Camminano fieri, senza paura e senza rancore sopra i nostri destini, i nostri sogni e le nostre vite. Spengono i desideri e soffocano la speranza.
Minuto dopo minuto, secondo dopo secondo.
Kiara Nadalon
L'IMMAGINAZIONE NERA
Sono qui, pensieroso e pieno di paura, con Giuditta, una bambina conosciuta nel campo in cui vivo. Dopo vari bisticci, dato il mio carattere scontroso e scettico, siamo diventati amici.
Stiamo provando a distogliere lo sguardo dalla crudeltà che ci circonda, cercando di immaginare a cosa assomigliano le nuvole alte nel cielo.
“Giudi, guarda lì! Un carro armato, un signore in uniforme e la mia casa, hai visto?”
Mi accorgo improvvisamente che le sensazioni che provo non sono altro che ciò che vedono in continuazione i miei grandi occhi malati. Vedo solo nero, male, morte. Vedo nostalgia.
Sono nostalgico della mia casa, della mia famiglia, della mia infanzia, distrutte dagli Italiani.
Provo così tanto disprezzo che nella mia mente non si accumula altro che odio verso questa gente che ci opprime, che ci sopprime.
Mi sento un adulto in miniatura. Intorno solo sofferenza.
Giulia Drusian
IL RANCIO
In fila, uno dietro l’altro. In ordine, senza parlare. Vicini, quasi attaccati per impiegare meno tempo. Sul collo sento il flebile respiro del giovane ragazzo alle mie spalle e tutto sembra svanire, solo una cosa conta: raggiungere il soldato con il mestolo, pregando ogni volta che lo riempia più della volta precedente. Ma quando ci si muove, perché il primo ha preso la propria razione, inevitabilmente si capisce che per te ce ne sarà sempre meno.

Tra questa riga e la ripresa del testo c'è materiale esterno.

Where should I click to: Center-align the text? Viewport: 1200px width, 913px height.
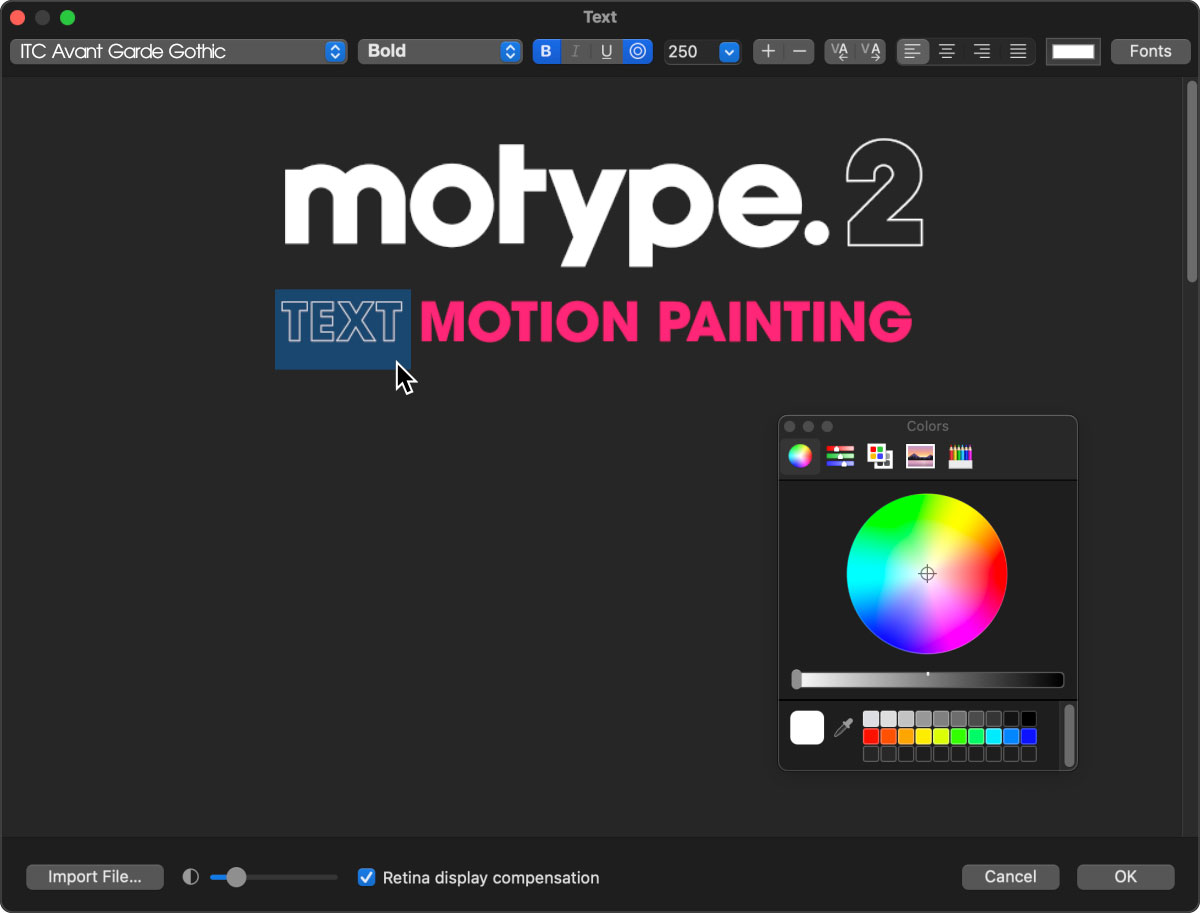(x=946, y=51)
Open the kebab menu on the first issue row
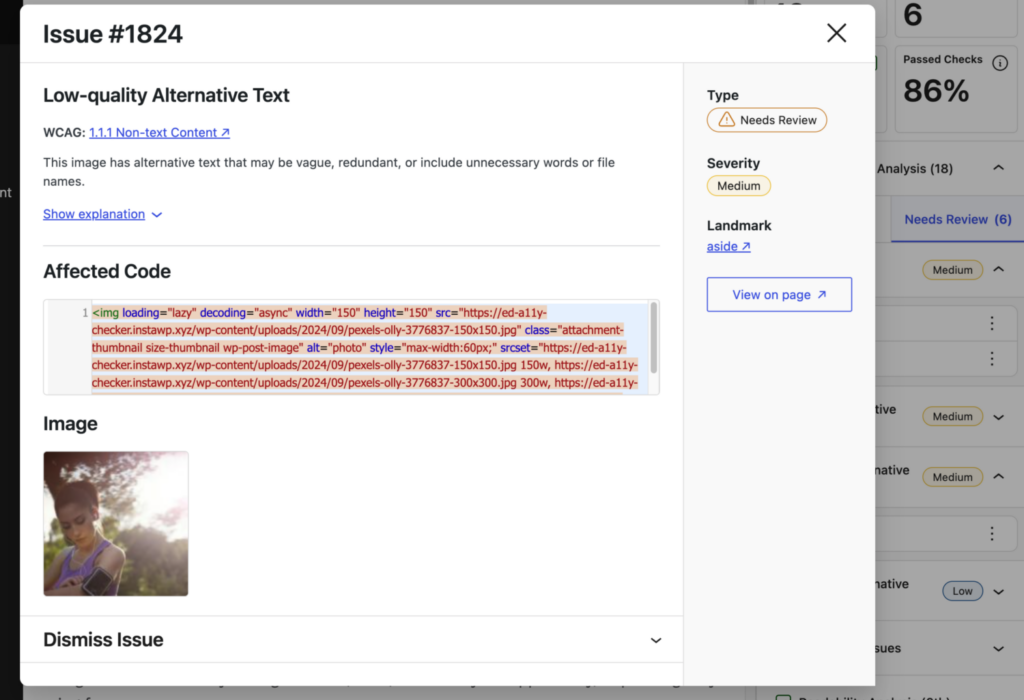 point(993,323)
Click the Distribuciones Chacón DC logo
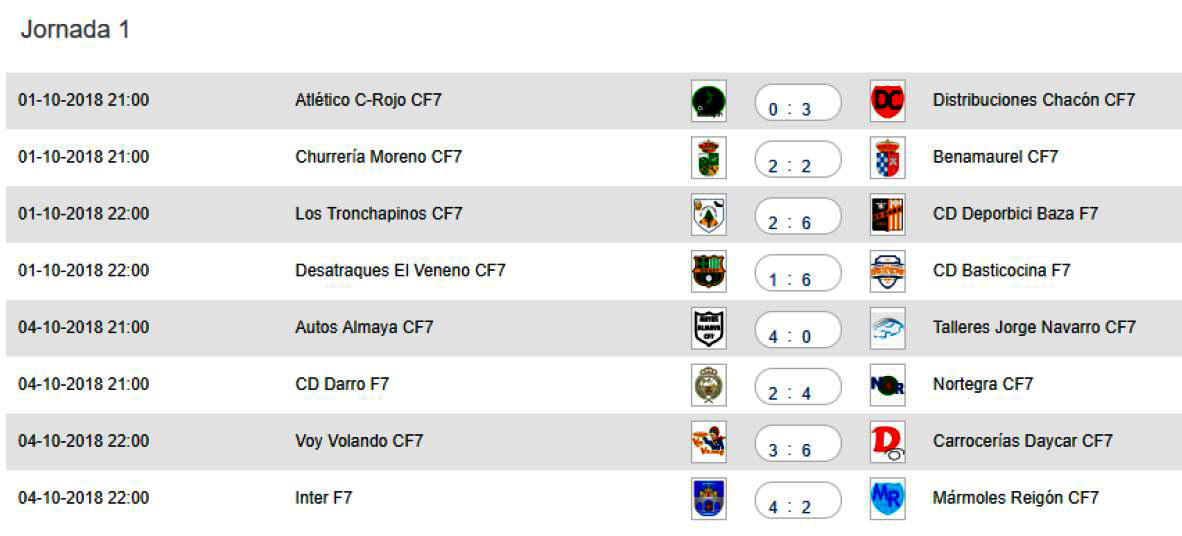This screenshot has height=536, width=1182. 887,101
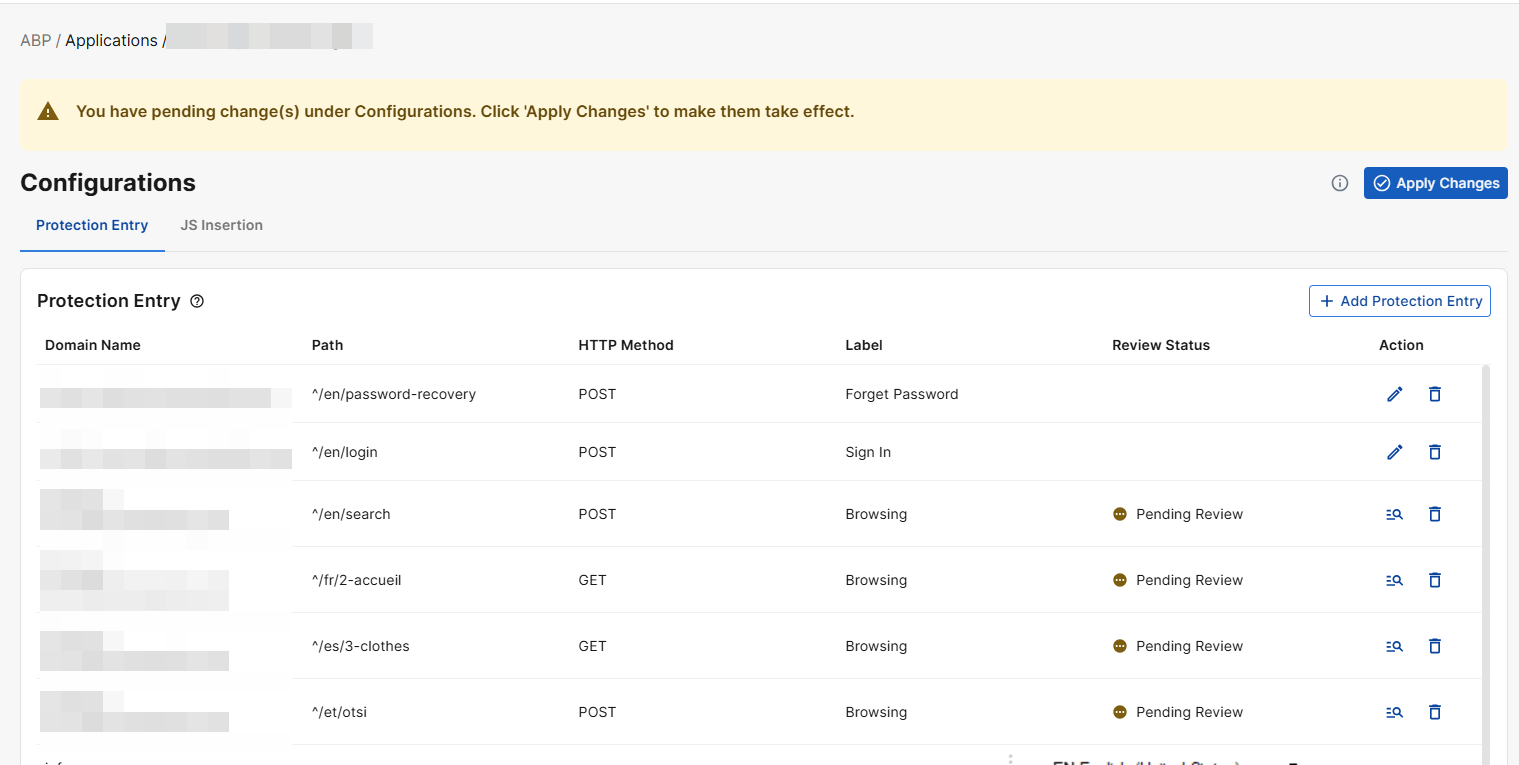Click the table's vertical scrollbar
This screenshot has height=765, width=1519.
click(x=1485, y=550)
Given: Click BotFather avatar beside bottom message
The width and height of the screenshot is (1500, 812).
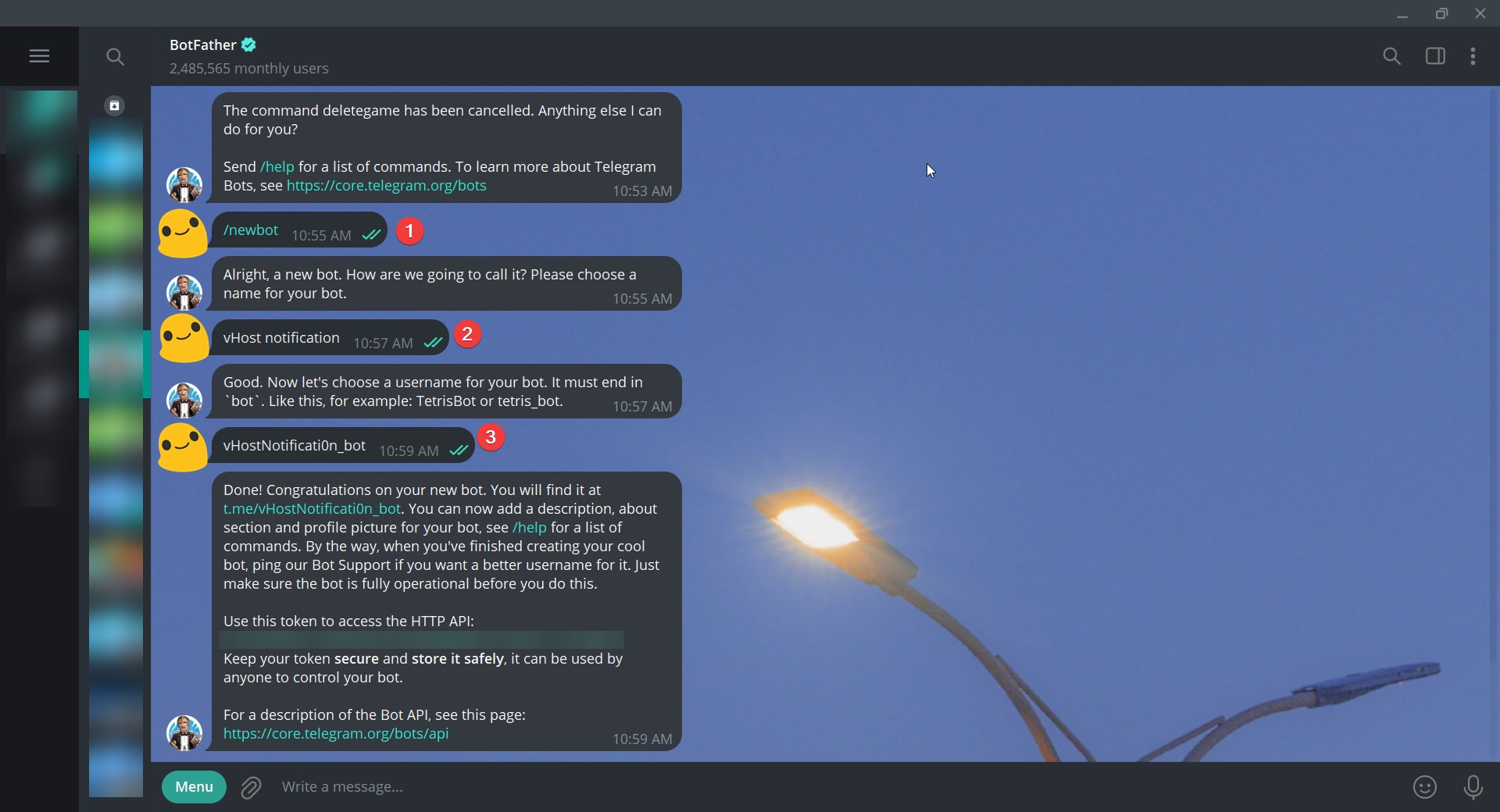Looking at the screenshot, I should [184, 732].
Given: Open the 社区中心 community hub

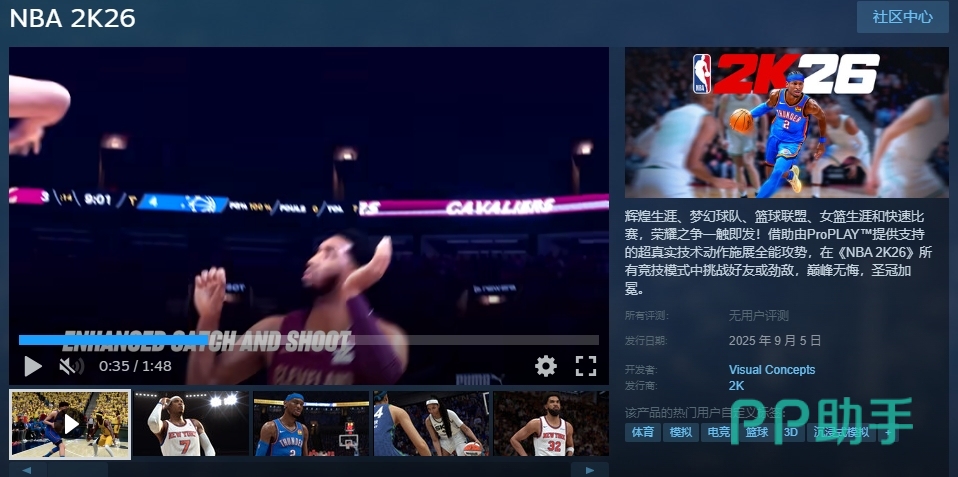Looking at the screenshot, I should coord(902,17).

È il mio turno e porgo il contenitore tremolante al soldato, guardandolo fisso negli occhi, cercando di far scorrere il sangue nelle sue vene, di riaccendere il battito del suo cuore che ormai da troppo è insensibile, ma lui velocemente abbassa lo sguardo verso il mestolo e lo riempie quel poco che serve a sporcare la ciotola. Non posso dire niente, mi volto e inizio a mangiare piano, lentamente, fingendo che il cucchiaio sia pesante, pieno di minestra, illudendomi che così facendo possa non finire mai.
Elisa Guiotto
IL MIO POSTO
“Mamma hai mai desiderato
morire?”
“No, Petr, mai: non lo si deve desiderare mai”, mi rispose lei con sguardo protettivo.
Anche se era difficile proteggere un figlio in un posto del genere, lo sguardo di mamma mi difendeva tutti i giorni. Mi difendeva dal freddo, dai dolori, dalla fame, dagli incubi. Era la mia unica salvezza, ma non mi bastava.
“Perché me lo chiedi, tesoro?”
“Perché in paradiso avremo un posto tutto nostro, che nessuno può toglierci.”
Mamma allora scoppiò a piangere e io, che all’epoca avevo solo dieci anni, andai via. Mi misi seduto di fronte alla baracca in un posto che mi permetteva di intravedere l’orizzonte. Un posto in cui c’ero solo io, e il resto, anche se per poco, non era realtà. Un giorno, mentre stavo in quel posto, sentii qualcuno toccarmi la spalla. Era una bambina più o meno della mia età, di nome Lenka.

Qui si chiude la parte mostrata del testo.